Exercise description:
Every line with the word "Click" in it should be extracted from the data that follows.

Records for the task:
╭──
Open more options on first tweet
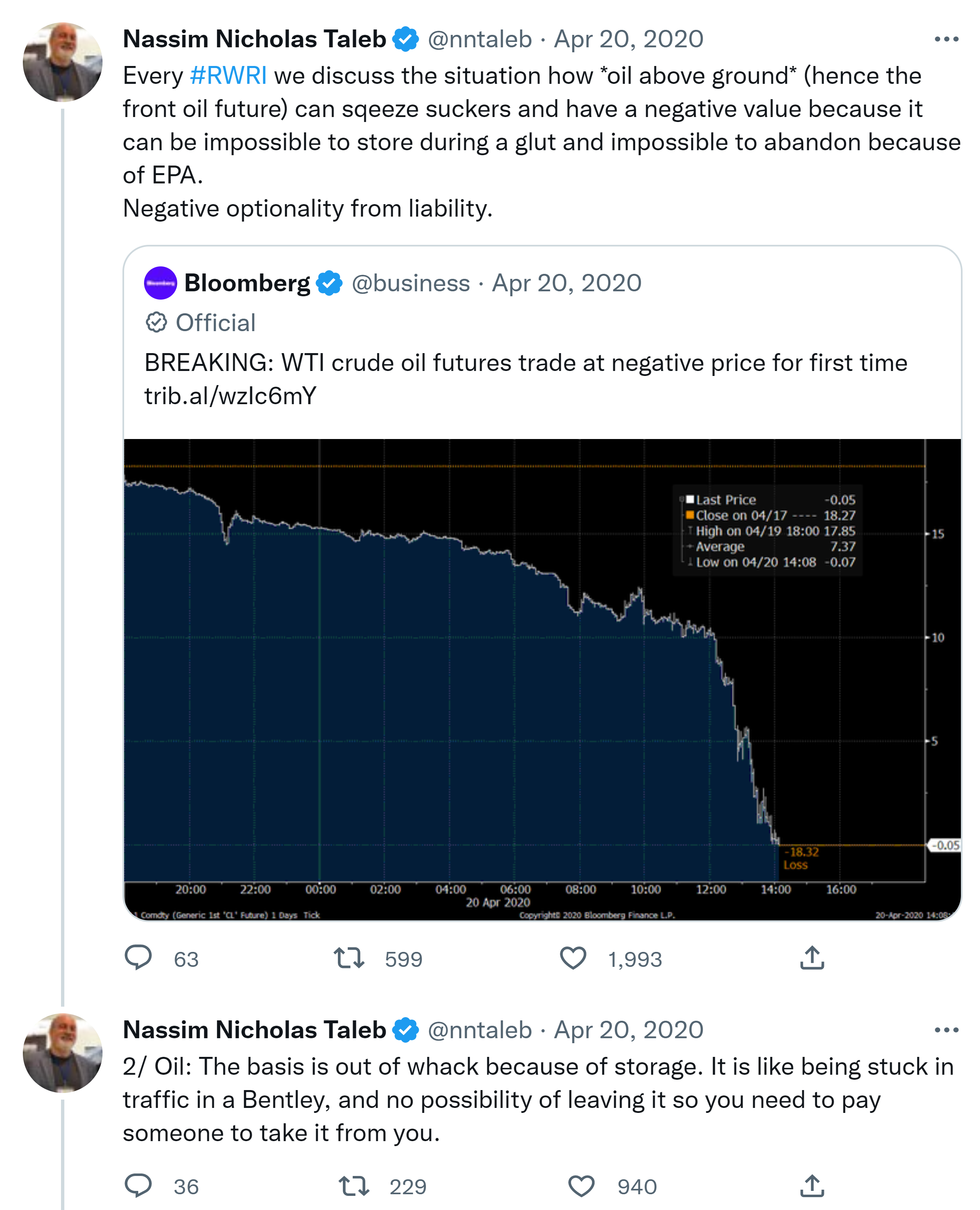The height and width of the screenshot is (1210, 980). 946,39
╰──
╭──
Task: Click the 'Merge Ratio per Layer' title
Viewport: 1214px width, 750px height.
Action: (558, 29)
╰──
╭──
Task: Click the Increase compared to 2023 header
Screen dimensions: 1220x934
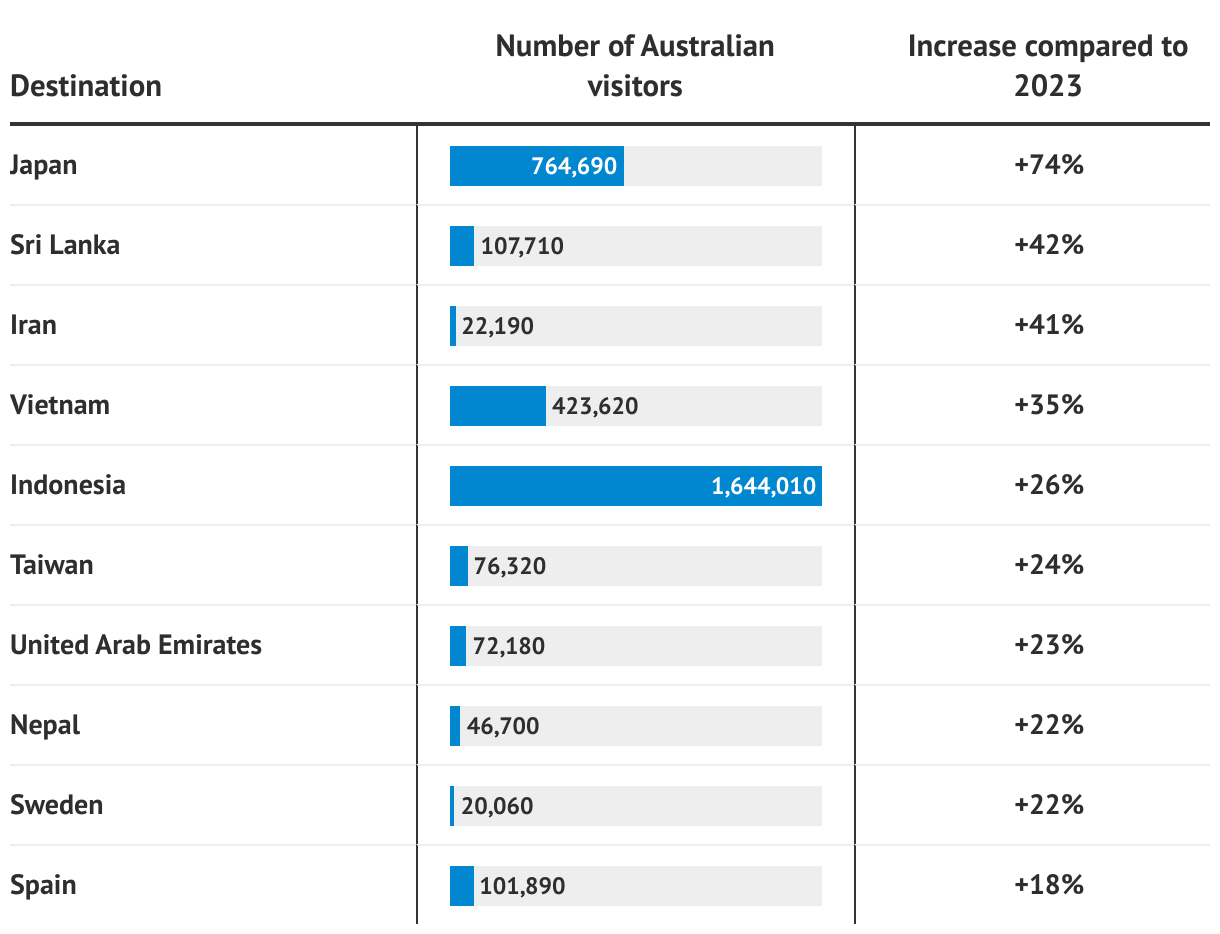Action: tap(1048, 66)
╰──
Task answer:
Task: Click the 'Merge Ratio per Layer' title
Task: Click the Increase compared to 2023 header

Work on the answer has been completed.